You didn't feel some ethereal sense of God's love, and you connected this with fantasy elements of the world that you knew from fiction. And while you didn't say this, I suspect that you also may have seen and recognized the falsehood of many superstitions. And in this, you concluded that there is no God, and that is where your depression began. You are not unique in this story; it's actually pretty common.

Romans 1:18-23:
For the wrath of God is revealed from heaven against all ungodliness and unrighteousness of men, who by their unrighteousness suppress the truth. For what can be known about God is plain to them, because God has shown it to them. For his invisible attributes, namely, his eternal power and divine nature, have been clearly perceived, ever since the creation of the world, in the things that have been made.
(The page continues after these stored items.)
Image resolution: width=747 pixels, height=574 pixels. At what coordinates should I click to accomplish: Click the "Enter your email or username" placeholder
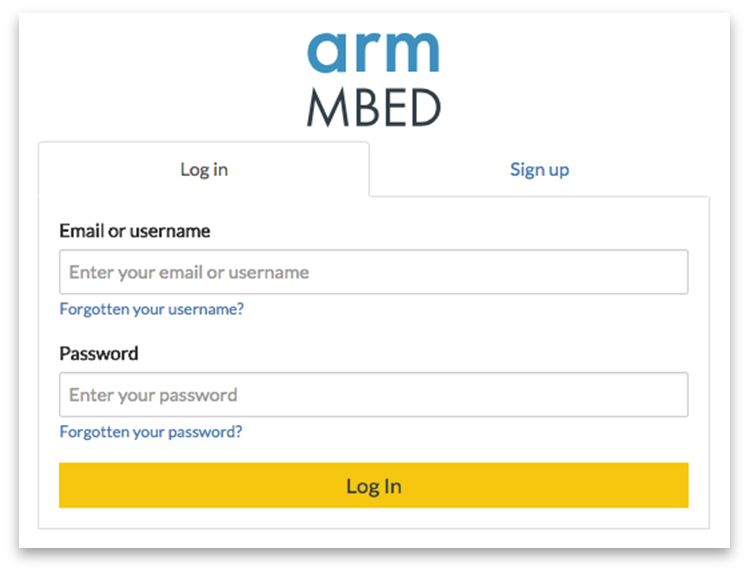pyautogui.click(x=189, y=272)
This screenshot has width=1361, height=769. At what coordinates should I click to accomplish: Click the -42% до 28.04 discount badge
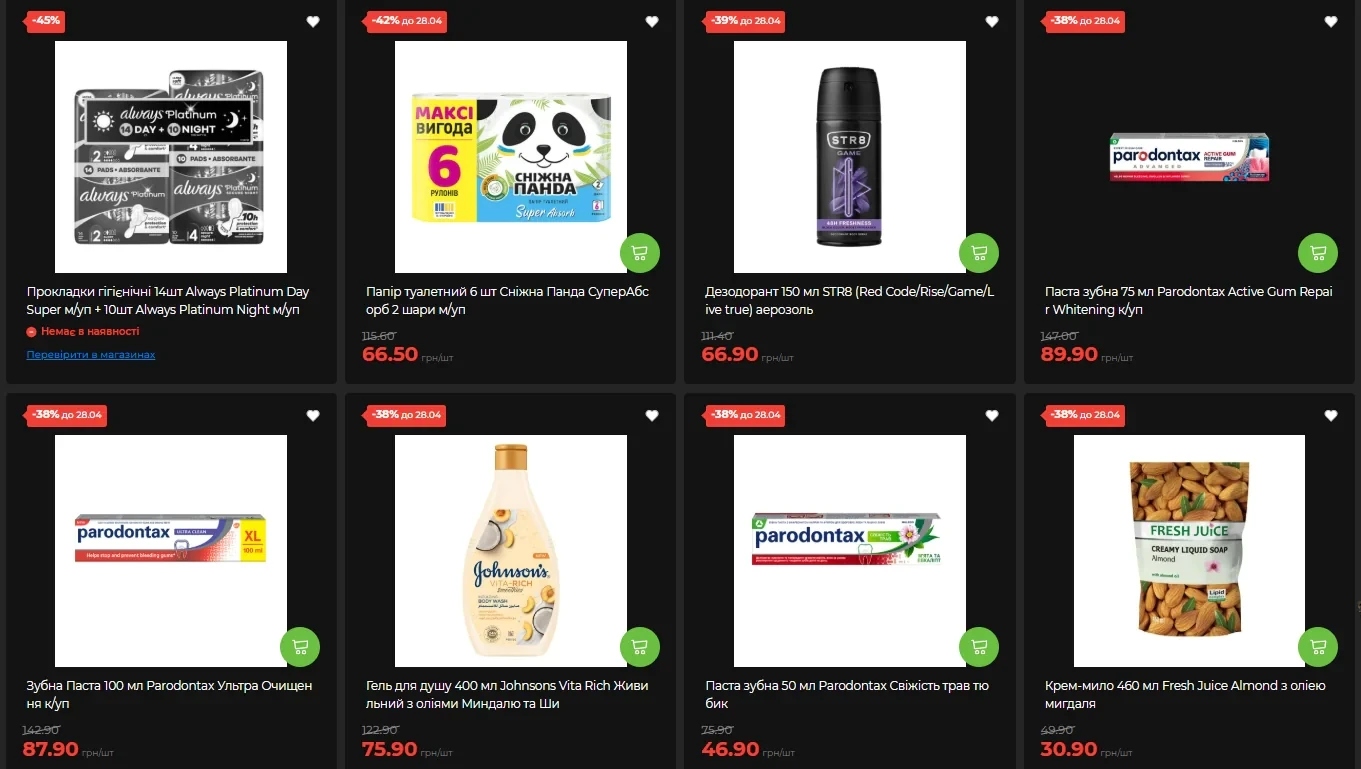coord(406,21)
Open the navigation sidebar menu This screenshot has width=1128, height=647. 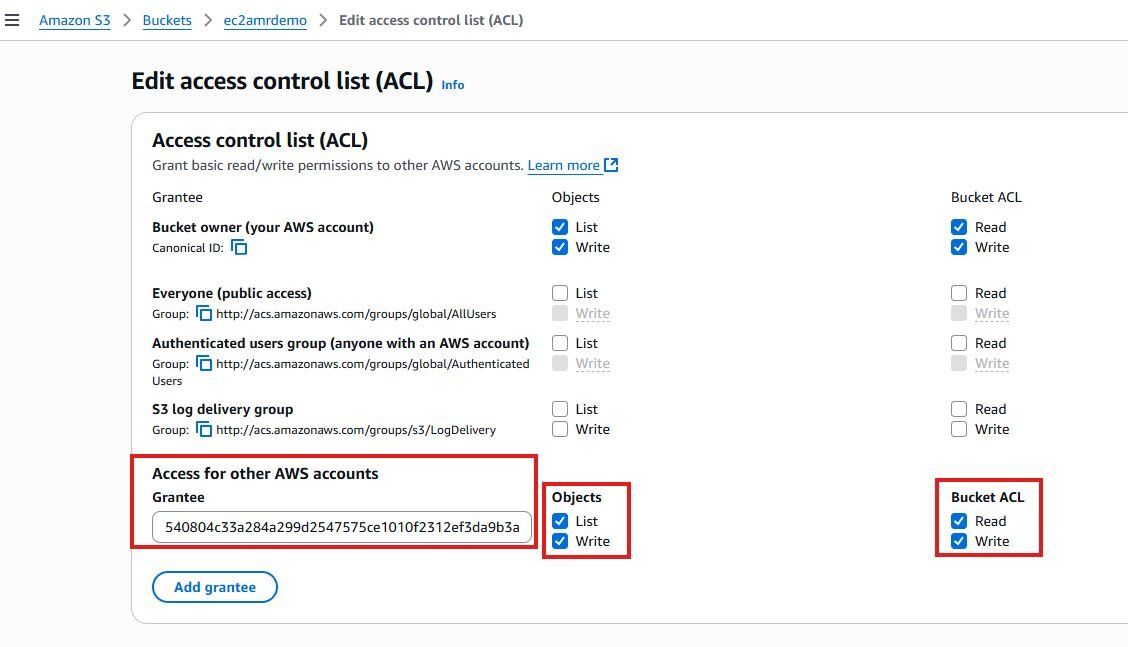[12, 19]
So they are without excuse. For although they knew God, they did not honor him as God or give thanks to him, but they became futile in their thinking, and their foolish hearts were darkened. Claiming to be wise, they became fools, and exchanged the glory of the immortal God for images resembling mortal man and birds and animals and creeping things.


You speak of learning chemistry and physics and discovering the limits placed on the world. You know that when two people shake hands, it is literally nothing touching nothing as the electrostatic fields bounding their atoms repulse each other. You know that the Earth revolves around the sun in just such a way that its momentum and the sun's gravity counterbalance each other to create a perpetual slightly oblong orbit. You know that every day, hundreds of millions of people rocket around the world in metal boxes powered by explosions that we call "cars," and the vast majority get to their destinations none the worse for wear.

And in all of this, in all the wonder of the "limits" of the world, you see no God. And you're not alone in this, as I've quoted a letter to a church from nearly two millennia ago describing the same thing. Amadis, you don't see God because you don't want to see God.

A world without God would truly be a depressing place. And a world with God but without a Savior would be even worse. But fortunately we don't live in such a world. Amadis, I encourage you to seek out a Christian church in your area. One where the pastor and congregation actually believe that Jesus died and was bodily resurrected from the dead, and can tell you why that matters. I am not claiming this as some sort of instant cure for your depression. But I am claiming that you can come to know the love of God.
10/27/2018 10:46 AMPosted by Darethy
Also one other thing too while i'm still awake enough for this tangent(I haven't slept all night.) in war, and especially in the nightmare hellscape that is war in World of Warcraft, it's also not going to be adding that much to their suffering. After all if they are an enemy troop we just got done stabbing them, definitely without their consent, and probably killing them in a painful manner.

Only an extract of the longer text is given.